Net cash used in investing activities was $158 million in the six months of 2005, compared to $71 million in the six months of 2004. Net cash used in 2005 primarily reflected the $29 million payment made in connection with the acquisition of C & C California, the $35 million payment made in connection with the purchase of an additional 8.25 percent of the equity interest of Lucky Brand and the 45 million Canadian dollars ($37 million based upon the exchange rate on such date) final payment made in connection with the fiscal 2002 acquisition of Mexx Canada as well as $60 million for capital and in-store expenditures. Net cash used in 2004 primarily reflected $63 million in capital and in-store expenditures.

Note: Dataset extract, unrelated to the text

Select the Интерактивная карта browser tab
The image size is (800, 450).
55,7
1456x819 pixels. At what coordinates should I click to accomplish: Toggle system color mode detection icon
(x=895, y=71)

Net cash used in financing activities was $84 million in the six months of 2005, compared to $89 million in the six months of 2004. This $5 million decrease primarily reflected a year-over-year reduction in the purchase of common stock, partially offset by a year-over-year decrease in proceeds received from the exercise of stock options.
FORWARD OUTLOOK
For fiscal 2005,they are adjusting their sales increase guidance to a range of 6.0 - 7.5 percent, reaffirming their operating margin guidance in the range of 10.9 - 11.1 percent and increasing our EPS guidance to a range of $2.98 - $3.04, reflecting our continued strong performance and share repurchase activity in the second quarter, partially offset by the projected negative second half impact of a stronger dollar. This includes the impact, which we estimate will be approximately $0.11, resulting from the early adoption in the third quarter of 2005 of FASB 123R ("Accounting for Share-Based Payment") and a shift in the composition of the Company's 2005 equity-based compensation discussed above.